# Work instruction
Look for the line with "Instruction: Click the back arrow button"; please transcribe it and every later line in the entries exactly, up to the end, leaving pictures out.

== Dataset content

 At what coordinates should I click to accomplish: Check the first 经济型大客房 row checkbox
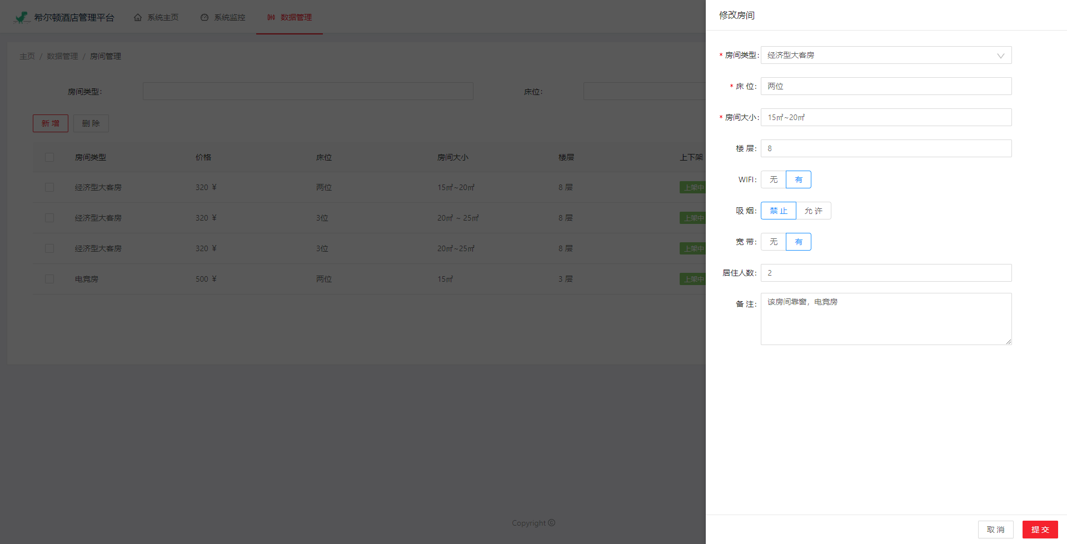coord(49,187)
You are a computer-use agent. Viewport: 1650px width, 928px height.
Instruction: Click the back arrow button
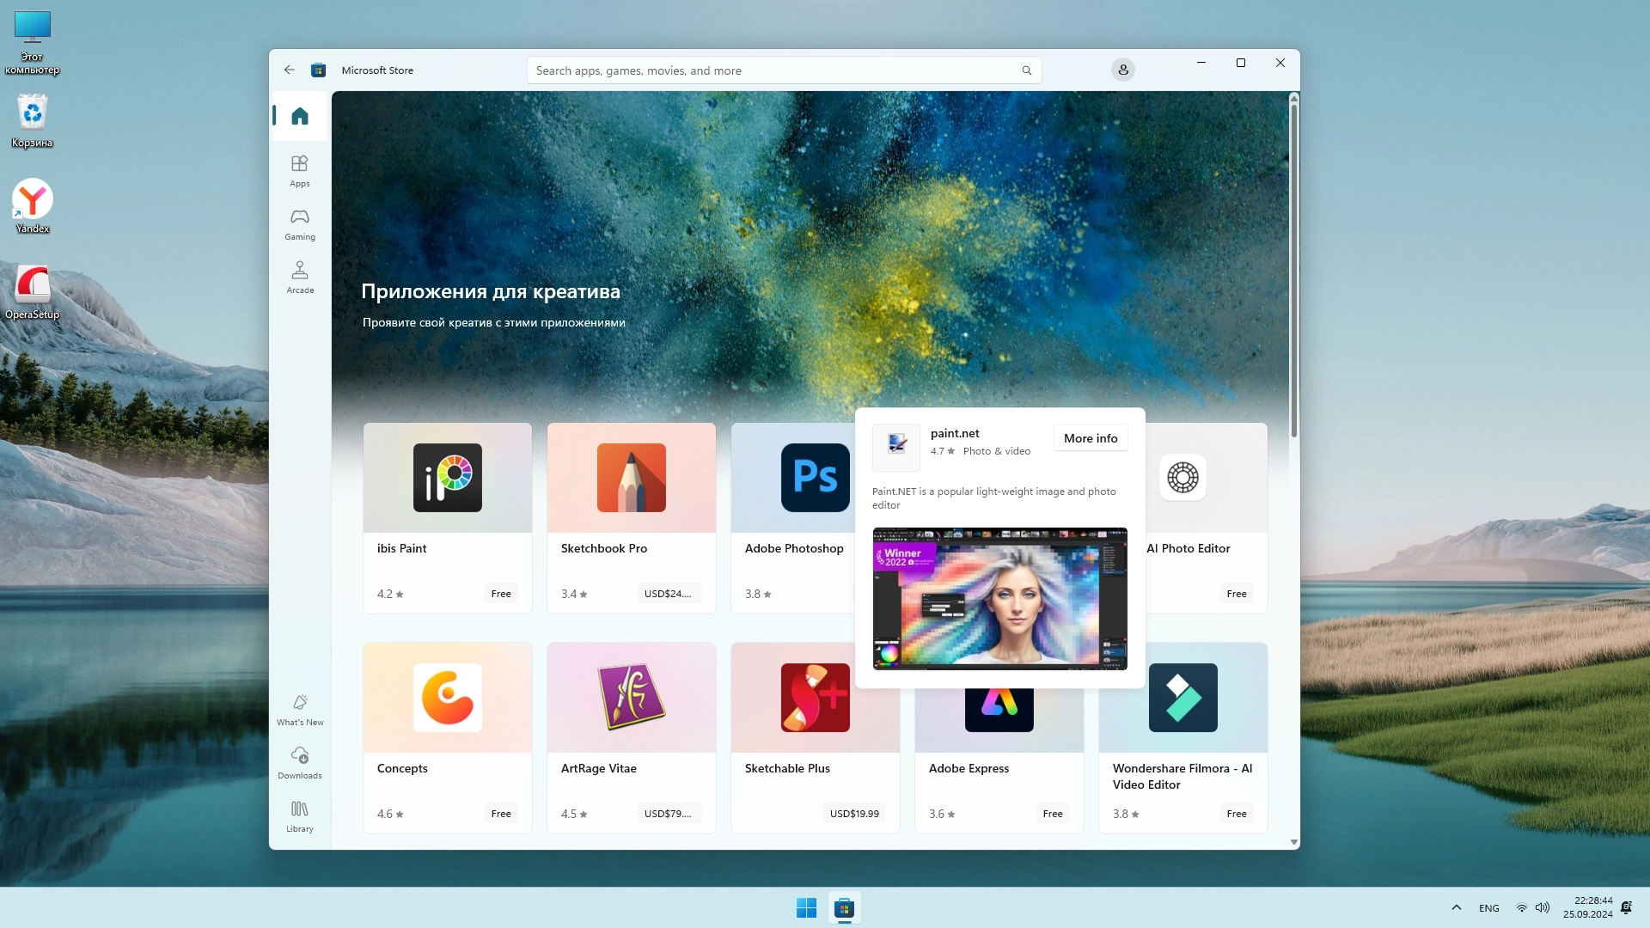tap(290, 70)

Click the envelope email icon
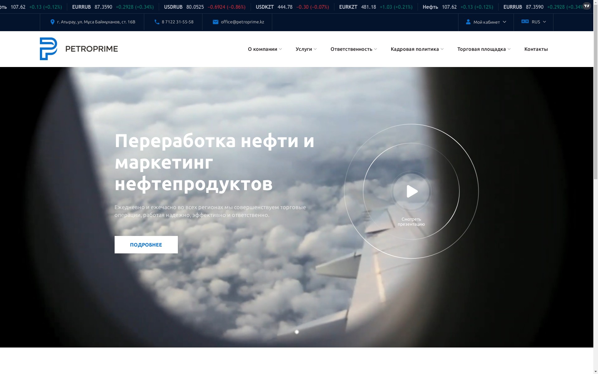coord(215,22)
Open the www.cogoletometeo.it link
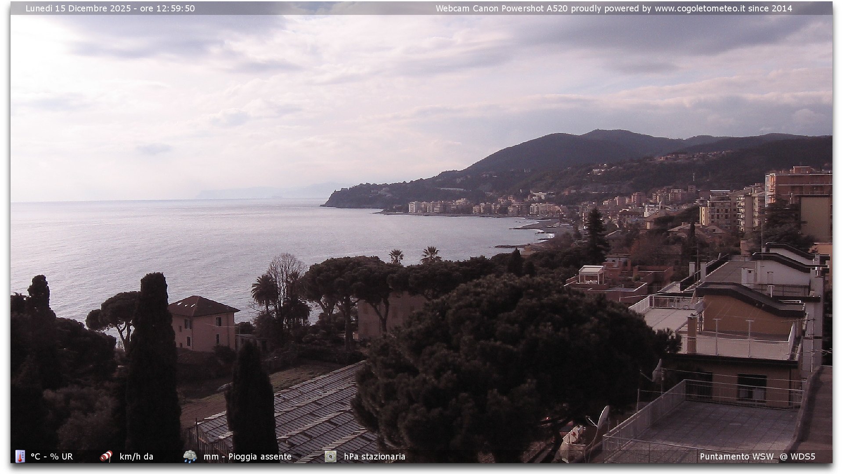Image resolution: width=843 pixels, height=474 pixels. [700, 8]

====

# Task solution
Instruction: Click the back arrow button
tap(290, 70)

Click the envelope email icon
coord(215,22)
Open the www.cogoletometeo.it link
Image resolution: width=843 pixels, height=474 pixels. [700, 8]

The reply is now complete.